» REQUIRED WORK:
[A] In the passage on part-time faculty pay, what share of the 135 students earned an A?
[B] Give again, word for word, everything in the passage on part-time faculty pay from "Of course I" down to "value to management.".
[C] Proceed with the passage on part-time faculty pay, continuing from the last sentence it shows.

» EXCERPT TO READ:
Of the 135 students I had taught in the period under review, almost 40 percent earned grades under C, calculated by a time-consuming (for me) but transparent (for students) 1,000-point system I devised. Only 13 percent earned an A. One of the accusations commonly leveled against adjuncts in the quality debate is that our insecure positions within the institution lead us to relax standards in the classroom. But my own classroom standards have risen with experience and with increased insight into student sensitivities and capabilities (even with no increased job security for me whatsoever).
Of course I knew my application wasn’t perfect. Hints had been dropped in faculty meetings that contributing to a newsletter promoting our program might help with merit awards, and I hadn’t done that.
But in the end, it seems, merit raises to part-timers are handed out for a whole host of reasons that have little to do with our performance in the classroom. Our program is staffed by one tenure-track director, four full-time contingent faculty members on annual salaries, and 25 to 30 part-time adjuncts paid by the course. We all teach the same two writing courses, but part-timers teach three quarters of those classes—and that’s our value to management.
In the business model’s bottom-line view, our value as part-timers lies in qualities that will ensure course coverage for the program: for example, in being the spouse or partner of a tenure-track faculty member (you offer a free long-term commitment with little financial urgency); in being a retired high-school teacher, hobbyist, or field professional, with a pension and career satisfaction derived from outside academe; or in being newly credentialed, as I was 25 years ago, full of energy and happy to suffer for job experience.
Those are some of the qualities of part-time faculty members that the two-tiered system needs to reward first, especially in times of limited budgets. Not only because determining teaching excellence itself is so time-consuming and tricky, but because when part-time faculty members realize how hard good teaching can be—how much time, work, thought, knowledge, intuition, empathy, and emotional toughness it takes to do well, and how lousy it can feel to do it poorly—they might not be so willing to continue.

» PROVIDED MATERIAL:
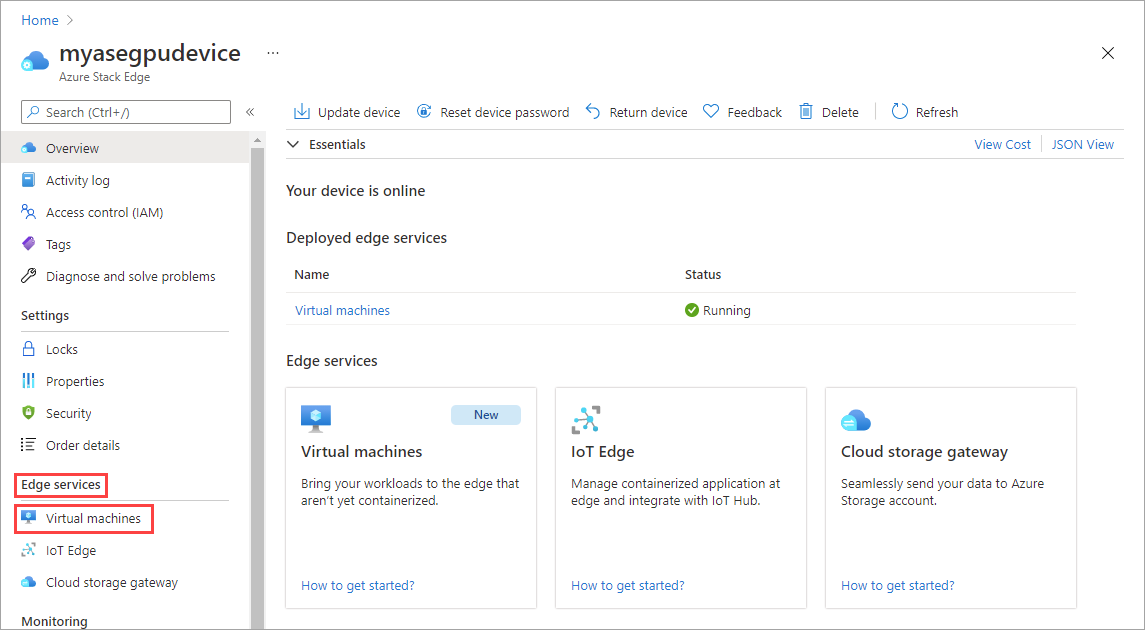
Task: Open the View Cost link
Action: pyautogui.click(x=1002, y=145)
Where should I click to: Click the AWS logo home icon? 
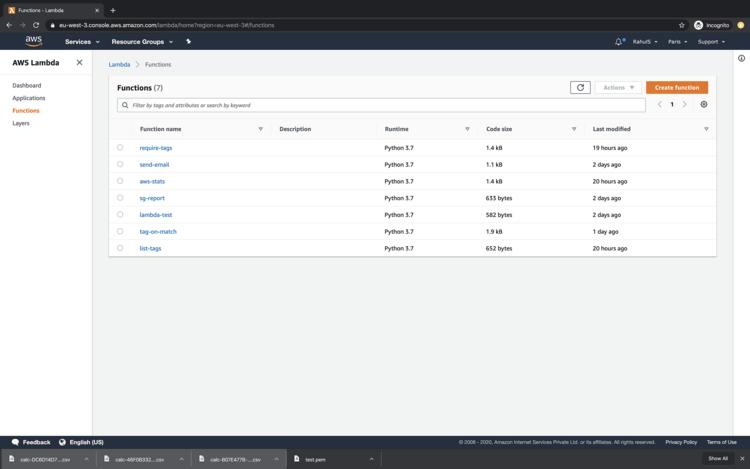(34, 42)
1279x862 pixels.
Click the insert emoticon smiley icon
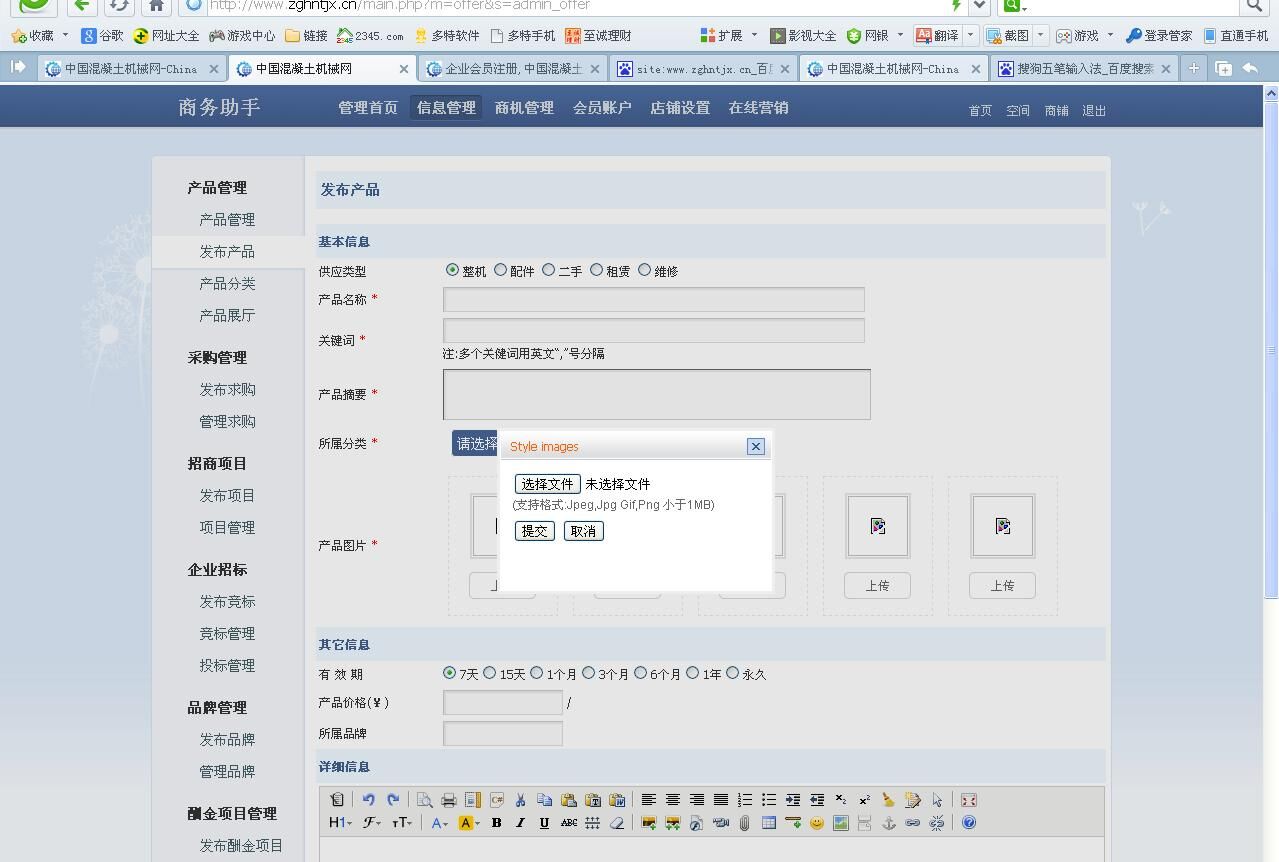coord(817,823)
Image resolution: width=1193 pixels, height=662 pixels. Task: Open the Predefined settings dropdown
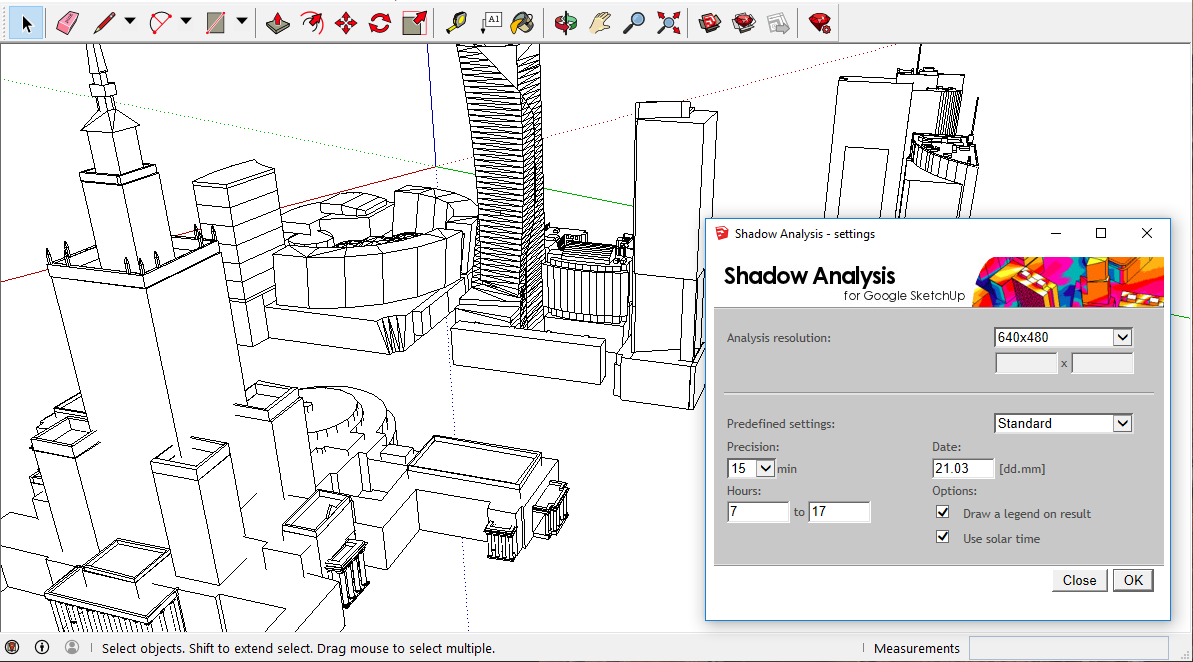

» RESULTS FOR THE EXERCISE:
[A] Only 13 percent of the 135 students earned an A.

[B]
Of course I knew my application wasn’t perfect. Hints had been dropped in faculty meetings that contributing to a newsletter promoting our program might help with merit awards, and I hadn’t done that.
But in the end, it seems, merit raises to part-timers are handed out for a whole host of reasons that have little to do with our performance in the classroom. Our program is staffed by one tenure-track director, four full-time contingent faculty members on annual salaries, and 25 to 30 part-time adjuncts paid by the course. We all teach the same two writing courses, but part-timers teach three quarters of those classes—and that’s our value to management.

[C]
In fact, where adjuncts are concerned, one of the university system’s final guidelines in awarding merit raises might be the most forthcoming: “to respond to market factors in an effort to retain [my emphasis] meritorious employees.”
In my own case, given the value that academe in general places on part-time instructors, the merit-pay review committee might have simply figured that an employee like me didn’t need an incentive to stay. After all, as a nine-year lecturer on the campus, with a 25-year academic career entirely off the tenure track, I won’t be going anywhere soon (according to the common wisdom), no matter the quality of my work.
Possibly. Another dropped hint was a reduction in my contractual course load this year, from the habitual three courses a semester to two. Meanwhile, among the new lecturers introduced at our program’s fall orientation was a 2011 graduate from our very own institution.
Tears might indeed be appropriate here, but not for me. One of the benefits of having worked for my state and its university system for as long as I have is health insurance at the group rate for life, irrespective of my course assignments—which sure comes in handy now. Amos Oz also said he considers curiosity a moral value, engendering, as it does, other values, like courage. Certainly a college education should instill curiosity. But what values are engendered by a self-justifying system that, even if regretfully and for reasons of financial exigency, can reward most what helps perpetuate the system itself?